REQUIREMENT.
Print every line of the listing below, starting with the line that holds "Task: Open the three-dot more options menu" and going on through the line that holds "Click the vertical", both included, and print nothing else.

DATASET RECORDS.
Start of Block

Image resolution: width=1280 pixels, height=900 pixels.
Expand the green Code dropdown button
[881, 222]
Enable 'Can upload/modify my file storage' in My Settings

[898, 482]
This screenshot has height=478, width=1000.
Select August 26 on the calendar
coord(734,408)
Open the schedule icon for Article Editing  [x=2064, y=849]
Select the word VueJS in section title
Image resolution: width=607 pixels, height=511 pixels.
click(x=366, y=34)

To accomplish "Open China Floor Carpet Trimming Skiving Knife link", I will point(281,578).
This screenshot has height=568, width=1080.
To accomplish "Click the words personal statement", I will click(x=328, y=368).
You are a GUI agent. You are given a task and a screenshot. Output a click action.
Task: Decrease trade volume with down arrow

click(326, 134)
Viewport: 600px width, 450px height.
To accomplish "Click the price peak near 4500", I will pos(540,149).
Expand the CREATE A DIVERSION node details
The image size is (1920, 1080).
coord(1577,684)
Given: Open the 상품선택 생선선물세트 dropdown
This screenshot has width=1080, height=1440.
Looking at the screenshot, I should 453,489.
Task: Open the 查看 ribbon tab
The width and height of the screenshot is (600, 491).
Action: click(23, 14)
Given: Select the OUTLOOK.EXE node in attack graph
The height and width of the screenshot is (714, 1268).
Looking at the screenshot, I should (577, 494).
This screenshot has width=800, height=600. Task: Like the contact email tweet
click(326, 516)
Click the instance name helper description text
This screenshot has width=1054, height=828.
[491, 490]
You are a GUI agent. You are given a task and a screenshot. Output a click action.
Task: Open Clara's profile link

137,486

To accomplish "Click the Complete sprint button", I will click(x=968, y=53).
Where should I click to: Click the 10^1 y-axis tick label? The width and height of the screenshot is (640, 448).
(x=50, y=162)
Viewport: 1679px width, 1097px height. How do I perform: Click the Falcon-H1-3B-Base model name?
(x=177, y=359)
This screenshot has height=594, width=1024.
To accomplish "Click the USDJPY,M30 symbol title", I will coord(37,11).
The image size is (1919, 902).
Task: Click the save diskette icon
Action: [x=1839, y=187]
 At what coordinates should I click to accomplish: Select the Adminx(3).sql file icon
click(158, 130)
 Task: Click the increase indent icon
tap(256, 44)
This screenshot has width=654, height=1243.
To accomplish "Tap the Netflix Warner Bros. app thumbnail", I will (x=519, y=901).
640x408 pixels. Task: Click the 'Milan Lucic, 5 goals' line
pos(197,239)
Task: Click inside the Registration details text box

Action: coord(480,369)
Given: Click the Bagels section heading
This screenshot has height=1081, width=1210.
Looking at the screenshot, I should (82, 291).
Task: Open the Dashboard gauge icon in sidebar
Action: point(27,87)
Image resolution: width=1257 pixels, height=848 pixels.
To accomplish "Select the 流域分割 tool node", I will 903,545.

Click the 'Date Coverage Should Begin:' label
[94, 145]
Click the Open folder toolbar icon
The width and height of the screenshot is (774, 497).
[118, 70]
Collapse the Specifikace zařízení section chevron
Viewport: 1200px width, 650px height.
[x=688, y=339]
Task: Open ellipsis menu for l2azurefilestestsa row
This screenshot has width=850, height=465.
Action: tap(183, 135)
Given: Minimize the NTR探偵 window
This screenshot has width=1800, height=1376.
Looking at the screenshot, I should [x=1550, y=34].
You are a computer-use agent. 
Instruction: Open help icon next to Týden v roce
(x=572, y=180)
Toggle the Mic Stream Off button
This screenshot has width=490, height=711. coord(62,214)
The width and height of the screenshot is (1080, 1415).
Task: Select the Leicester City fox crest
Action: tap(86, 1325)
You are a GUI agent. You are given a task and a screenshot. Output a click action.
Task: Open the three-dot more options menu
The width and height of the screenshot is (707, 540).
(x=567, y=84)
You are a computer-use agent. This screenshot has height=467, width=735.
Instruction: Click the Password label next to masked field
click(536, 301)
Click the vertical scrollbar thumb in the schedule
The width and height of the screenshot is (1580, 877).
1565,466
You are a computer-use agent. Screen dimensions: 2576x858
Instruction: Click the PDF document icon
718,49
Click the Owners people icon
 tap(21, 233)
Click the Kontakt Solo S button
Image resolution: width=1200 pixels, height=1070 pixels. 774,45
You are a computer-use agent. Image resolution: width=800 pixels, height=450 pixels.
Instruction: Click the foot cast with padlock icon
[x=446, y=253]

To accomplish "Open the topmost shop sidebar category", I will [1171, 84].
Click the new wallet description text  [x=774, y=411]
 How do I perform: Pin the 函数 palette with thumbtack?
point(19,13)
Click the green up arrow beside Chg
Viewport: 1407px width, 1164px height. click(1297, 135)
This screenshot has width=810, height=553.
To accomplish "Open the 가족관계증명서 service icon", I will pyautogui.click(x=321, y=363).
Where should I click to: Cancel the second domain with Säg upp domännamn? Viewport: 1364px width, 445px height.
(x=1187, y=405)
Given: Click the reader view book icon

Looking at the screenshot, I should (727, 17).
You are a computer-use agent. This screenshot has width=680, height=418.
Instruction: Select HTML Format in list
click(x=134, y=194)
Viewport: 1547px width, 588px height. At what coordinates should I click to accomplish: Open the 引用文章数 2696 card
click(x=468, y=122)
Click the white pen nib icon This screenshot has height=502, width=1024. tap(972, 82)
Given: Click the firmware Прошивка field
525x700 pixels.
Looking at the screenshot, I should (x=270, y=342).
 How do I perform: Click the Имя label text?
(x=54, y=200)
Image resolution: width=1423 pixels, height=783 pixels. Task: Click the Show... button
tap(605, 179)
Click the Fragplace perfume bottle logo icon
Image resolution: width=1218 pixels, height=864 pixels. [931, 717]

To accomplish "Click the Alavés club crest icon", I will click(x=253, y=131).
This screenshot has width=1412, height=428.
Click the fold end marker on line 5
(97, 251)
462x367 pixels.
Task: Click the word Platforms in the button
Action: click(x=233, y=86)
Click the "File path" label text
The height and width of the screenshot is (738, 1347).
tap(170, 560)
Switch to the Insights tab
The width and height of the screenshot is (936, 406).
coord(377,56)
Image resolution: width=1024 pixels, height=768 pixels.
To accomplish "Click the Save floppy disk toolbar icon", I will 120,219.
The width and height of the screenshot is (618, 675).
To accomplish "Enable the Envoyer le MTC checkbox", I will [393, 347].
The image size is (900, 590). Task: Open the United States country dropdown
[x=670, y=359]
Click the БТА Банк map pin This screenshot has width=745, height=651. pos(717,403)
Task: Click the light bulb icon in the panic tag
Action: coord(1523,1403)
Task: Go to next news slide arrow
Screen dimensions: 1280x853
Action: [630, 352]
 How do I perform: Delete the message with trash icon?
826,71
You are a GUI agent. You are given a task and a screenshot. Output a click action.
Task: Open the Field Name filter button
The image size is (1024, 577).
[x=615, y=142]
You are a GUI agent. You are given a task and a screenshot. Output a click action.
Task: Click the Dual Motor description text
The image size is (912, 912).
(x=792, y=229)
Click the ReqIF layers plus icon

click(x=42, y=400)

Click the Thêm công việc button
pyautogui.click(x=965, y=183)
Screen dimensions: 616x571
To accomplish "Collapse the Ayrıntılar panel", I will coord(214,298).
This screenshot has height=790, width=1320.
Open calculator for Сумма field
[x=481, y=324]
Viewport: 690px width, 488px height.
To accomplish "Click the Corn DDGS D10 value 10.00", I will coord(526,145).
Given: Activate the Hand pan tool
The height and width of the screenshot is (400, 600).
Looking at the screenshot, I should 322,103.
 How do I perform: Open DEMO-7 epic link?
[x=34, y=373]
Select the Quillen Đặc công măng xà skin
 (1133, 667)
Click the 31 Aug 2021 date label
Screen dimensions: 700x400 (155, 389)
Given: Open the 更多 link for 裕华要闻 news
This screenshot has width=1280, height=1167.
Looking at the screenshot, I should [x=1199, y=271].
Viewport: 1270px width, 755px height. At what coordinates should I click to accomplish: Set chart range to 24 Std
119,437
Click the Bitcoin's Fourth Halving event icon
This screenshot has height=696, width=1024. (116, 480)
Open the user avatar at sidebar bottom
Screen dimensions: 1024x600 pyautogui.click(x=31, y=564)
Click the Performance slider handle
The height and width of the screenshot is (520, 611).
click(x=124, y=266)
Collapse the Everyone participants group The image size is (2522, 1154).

End of Block

YOUR SOLUTION.
Task: Open the three-dot more options menu
The width and height of the screenshot is (707, 540).
(x=567, y=84)
You are a computer-use agent. This screenshot has height=467, width=735.
Instruction: Click the Password label next to masked field
click(536, 301)
Click the vertical scrollbar thumb in the schedule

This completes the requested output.